Output as a JSON list of strings, one per line and omitting blank lines, the listing from the line with "At what coordinates should I click to accomplish: Click" up to and including the line with "I will pos(127,21).".

→ **Record excerpts**
=-=-=-=-=
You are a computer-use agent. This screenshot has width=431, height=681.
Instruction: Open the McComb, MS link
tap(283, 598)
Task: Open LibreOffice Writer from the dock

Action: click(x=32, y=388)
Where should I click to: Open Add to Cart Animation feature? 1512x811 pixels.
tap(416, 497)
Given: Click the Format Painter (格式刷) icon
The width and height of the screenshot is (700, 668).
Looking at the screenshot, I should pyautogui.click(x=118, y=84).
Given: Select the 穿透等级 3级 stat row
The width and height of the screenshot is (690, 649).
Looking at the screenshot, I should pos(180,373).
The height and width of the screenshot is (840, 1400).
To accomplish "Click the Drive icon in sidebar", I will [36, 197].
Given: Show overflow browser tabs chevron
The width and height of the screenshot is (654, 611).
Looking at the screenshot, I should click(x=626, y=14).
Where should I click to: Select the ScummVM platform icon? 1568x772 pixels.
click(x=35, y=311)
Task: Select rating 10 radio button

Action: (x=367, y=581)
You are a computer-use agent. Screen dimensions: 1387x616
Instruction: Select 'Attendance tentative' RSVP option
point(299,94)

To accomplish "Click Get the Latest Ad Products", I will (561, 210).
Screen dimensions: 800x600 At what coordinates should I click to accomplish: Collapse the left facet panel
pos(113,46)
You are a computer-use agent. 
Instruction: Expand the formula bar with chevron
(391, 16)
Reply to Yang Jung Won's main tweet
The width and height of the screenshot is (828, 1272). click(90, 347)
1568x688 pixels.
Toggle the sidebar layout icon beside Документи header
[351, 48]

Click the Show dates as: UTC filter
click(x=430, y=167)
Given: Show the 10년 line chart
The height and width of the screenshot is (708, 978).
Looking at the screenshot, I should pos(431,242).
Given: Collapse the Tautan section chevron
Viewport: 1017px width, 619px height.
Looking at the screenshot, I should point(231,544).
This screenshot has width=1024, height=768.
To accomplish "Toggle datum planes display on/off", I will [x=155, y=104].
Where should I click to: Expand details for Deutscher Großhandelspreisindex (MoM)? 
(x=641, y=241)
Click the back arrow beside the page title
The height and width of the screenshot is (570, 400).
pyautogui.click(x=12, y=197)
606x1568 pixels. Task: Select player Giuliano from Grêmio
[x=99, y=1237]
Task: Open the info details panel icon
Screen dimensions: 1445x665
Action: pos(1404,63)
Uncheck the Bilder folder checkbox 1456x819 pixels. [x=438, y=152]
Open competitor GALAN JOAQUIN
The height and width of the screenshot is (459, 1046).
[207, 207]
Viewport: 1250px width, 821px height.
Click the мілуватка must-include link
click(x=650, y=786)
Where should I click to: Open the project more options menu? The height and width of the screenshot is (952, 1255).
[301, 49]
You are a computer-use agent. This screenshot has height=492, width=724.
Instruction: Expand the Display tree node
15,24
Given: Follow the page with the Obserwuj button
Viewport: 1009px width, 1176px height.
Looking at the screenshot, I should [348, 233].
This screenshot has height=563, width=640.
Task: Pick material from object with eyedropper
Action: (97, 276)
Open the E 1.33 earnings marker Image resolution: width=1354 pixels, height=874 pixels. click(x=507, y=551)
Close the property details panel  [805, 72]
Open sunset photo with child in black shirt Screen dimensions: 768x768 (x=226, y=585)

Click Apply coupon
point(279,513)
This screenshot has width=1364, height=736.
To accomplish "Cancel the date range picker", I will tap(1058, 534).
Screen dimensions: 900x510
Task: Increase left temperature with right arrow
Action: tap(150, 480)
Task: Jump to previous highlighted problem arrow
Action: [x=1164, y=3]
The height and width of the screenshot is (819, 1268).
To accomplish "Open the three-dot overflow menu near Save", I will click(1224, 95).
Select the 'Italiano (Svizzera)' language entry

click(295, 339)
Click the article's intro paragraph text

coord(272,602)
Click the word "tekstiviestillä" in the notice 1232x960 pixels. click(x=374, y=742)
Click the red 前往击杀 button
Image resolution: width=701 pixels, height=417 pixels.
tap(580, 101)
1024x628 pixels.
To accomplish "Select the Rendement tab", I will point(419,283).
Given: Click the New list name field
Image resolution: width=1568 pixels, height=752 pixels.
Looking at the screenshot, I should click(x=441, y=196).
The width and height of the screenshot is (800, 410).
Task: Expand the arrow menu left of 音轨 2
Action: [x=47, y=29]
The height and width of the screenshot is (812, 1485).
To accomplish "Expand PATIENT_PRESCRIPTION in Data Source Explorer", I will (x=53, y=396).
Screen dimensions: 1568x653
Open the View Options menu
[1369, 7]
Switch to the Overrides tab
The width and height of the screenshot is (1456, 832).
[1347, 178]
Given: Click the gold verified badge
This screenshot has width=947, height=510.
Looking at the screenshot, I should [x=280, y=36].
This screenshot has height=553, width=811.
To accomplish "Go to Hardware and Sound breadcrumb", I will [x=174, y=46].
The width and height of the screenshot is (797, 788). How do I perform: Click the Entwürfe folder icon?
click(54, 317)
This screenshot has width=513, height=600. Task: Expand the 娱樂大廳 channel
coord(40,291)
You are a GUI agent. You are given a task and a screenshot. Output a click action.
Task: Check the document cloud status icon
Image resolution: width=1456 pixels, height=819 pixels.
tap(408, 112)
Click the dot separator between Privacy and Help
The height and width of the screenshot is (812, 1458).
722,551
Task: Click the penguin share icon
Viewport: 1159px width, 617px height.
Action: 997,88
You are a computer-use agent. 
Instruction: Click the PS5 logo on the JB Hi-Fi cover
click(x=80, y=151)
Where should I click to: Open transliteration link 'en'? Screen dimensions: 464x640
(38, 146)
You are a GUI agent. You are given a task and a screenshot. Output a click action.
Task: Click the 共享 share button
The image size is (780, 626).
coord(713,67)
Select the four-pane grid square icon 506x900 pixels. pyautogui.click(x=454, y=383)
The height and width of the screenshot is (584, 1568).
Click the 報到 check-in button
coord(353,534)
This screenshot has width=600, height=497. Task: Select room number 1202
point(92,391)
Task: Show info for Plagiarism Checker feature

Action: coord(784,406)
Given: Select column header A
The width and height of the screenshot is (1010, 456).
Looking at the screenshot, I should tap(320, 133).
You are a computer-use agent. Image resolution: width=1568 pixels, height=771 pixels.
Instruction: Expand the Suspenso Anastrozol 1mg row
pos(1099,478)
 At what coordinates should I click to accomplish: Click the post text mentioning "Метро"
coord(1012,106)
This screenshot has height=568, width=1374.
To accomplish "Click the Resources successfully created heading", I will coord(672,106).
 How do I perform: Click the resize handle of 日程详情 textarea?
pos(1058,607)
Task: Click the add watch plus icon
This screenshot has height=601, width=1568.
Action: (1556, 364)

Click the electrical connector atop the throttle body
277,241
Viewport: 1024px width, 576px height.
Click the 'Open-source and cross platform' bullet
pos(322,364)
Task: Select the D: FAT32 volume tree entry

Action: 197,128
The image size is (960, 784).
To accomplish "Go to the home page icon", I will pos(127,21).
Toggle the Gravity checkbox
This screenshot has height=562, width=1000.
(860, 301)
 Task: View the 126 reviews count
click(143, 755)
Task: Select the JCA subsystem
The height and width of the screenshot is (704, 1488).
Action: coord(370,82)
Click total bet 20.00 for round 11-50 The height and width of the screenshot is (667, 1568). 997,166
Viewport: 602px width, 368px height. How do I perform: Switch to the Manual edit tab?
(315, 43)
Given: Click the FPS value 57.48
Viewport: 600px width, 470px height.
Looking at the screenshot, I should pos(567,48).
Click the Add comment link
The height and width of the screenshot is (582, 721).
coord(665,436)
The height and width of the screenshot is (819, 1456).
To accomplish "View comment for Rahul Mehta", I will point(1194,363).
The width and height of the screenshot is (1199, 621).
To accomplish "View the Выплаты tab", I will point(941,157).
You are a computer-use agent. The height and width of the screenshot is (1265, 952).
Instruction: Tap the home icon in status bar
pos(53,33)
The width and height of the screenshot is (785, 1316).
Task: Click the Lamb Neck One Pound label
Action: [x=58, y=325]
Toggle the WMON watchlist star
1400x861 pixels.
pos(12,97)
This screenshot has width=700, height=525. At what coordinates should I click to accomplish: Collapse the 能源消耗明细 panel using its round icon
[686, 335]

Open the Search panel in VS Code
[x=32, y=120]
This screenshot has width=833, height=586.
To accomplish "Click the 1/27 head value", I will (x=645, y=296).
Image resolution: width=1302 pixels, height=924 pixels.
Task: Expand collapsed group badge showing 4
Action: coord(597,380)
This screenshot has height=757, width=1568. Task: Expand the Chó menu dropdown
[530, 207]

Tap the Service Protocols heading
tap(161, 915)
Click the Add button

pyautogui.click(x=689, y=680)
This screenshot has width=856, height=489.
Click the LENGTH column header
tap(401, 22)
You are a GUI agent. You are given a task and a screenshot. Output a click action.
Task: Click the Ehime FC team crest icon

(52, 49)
=-=-=-=-=
→ **Reply**
[
  " At what coordinates should I click to accomplish: Click the post text mentioning \"Метро\"",
  "coord(1012,106)",
  "This screenshot has height=568, width=1374.",
  "To accomplish \"Click the Resources successfully created heading\", I will coord(672,106).",
  " How do I perform: Click the resize handle of 日程详情 textarea?",
  "pos(1058,607)",
  "Task: Click the add watch plus icon",
  "This screenshot has height=601, width=1568.",
  "Action: (1556, 364)",
  "Click the electrical connector atop the throttle body",
  "277,241",
  "Viewport: 1024px width, 576px height.",
  "Click the 'Open-source and cross platform' bullet",
  "pos(322,364)",
  "Task: Select the D: FAT32 volume tree entry",
  "Action: 197,128",
  "The image size is (960, 784).",
  "To accomplish \"Go to the home page icon\", I will pos(127,21)."
]